* _Source excerpt_

▼▼▼

Skip to main content

Interview with Eric Stanze










Eric Stanze is an Independent filmmaker raising funds for a feature length film called Stoplight. He is best known for directing Ratline and Deadwood Park but has experience as second unit director on We Are What We Are and Stake Land.

How are you today?

Overworked by all the demands our upcoming film STOPLIGHT is putting on me, but I also just keep getting more and more thrilled about the project.  The super-enthusiastic response to our announcement of the film has been energizing... I'm bowled over by all the positive feedback and general fan excitement.

Where are you from?

I was born on an army base in Virginia.  I spent most of my pre-teen years in a company town that surrounded a lead smelting plant on the eastern edge of Missouri.  Our house was at the top of the bluffs overlooking the Mississippi River. 

Where did you grow up and go to school?

▲▲▲

* _Problems and tasks_
1. Translate this sentence from the Eric Stanze interview into Spanish: "Our house was at the top of the bluffs overlooking the Mississippi River."
2. Name every film title mentioned in the Eric Stanze interview.
3. Extend the Eric Stanze interview past its final line.
The material that comes after this point is separate from the Eric Stanze interview.

* _Supplied material_
▼▼▼

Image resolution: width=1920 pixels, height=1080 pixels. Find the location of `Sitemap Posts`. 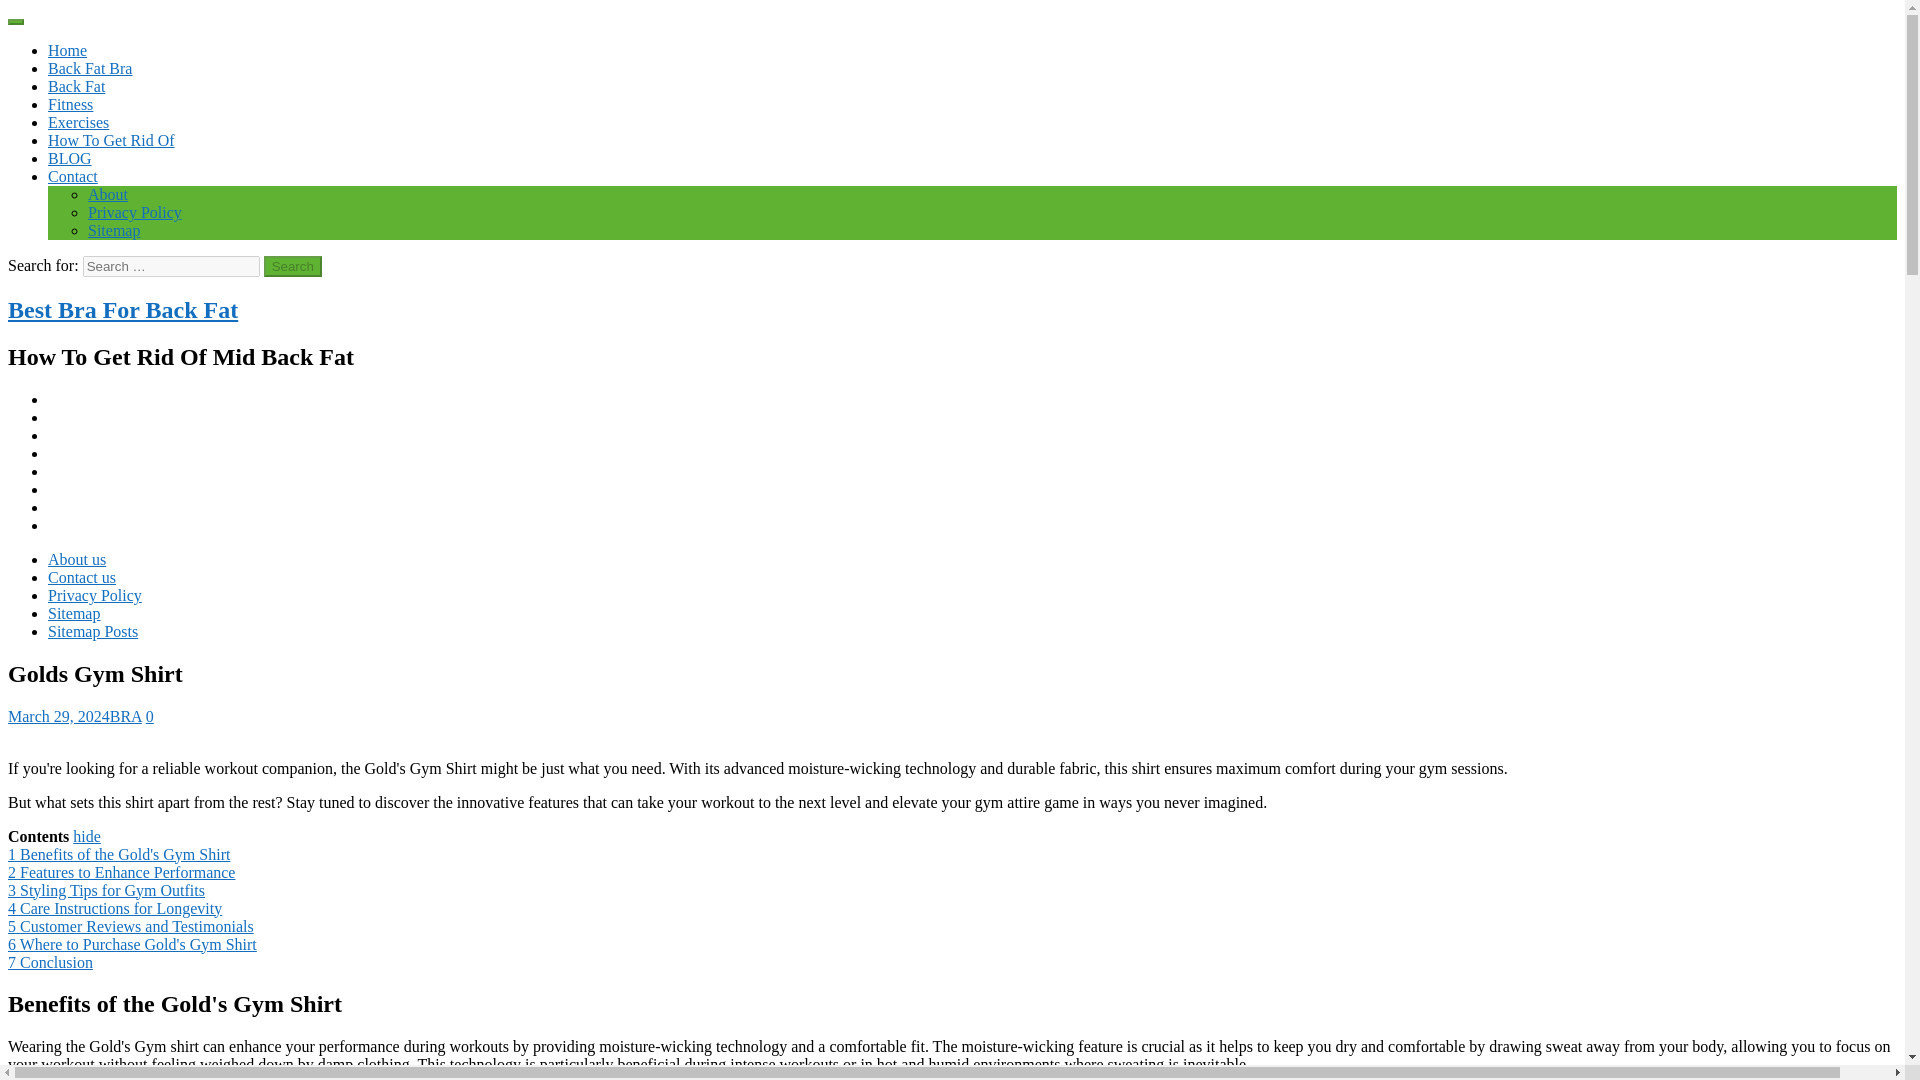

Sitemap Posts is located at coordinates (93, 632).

▲▲▲

* _Answers for the exercise_
1. Nuestra casa estaba en lo alto de los acantilados con vista al río Misisipi.

2. Stoplight, Ratline, Deadwood Park, We Are What We Are, Stake Land

3.
When I was 11, my family moved near Pittsburgh... George Romero zombie country.  It was shortly after we moved to Pennsylvania that I started shooting little 8mm films with my friends.  We attended Beaver High School, about 35 miles northwest of Pittsburgh.  I later finished off high school in a small town south of St. Louis, Missouri, at Windsor High School.

When did you discover film?

I was probably five or six.  If I saw anything on television that was some kind of "making of" program - with behind-the-scenes footage of a movie or TV show being made - I was transfixed.  I loved STAR WARS and wanted to make action-packed sci-fi movies.  I loved Jim Henson's Muppets.  I couldn't make films or a TV show, so I made a lot of puppets.

What has attracted you to working in the horror genre?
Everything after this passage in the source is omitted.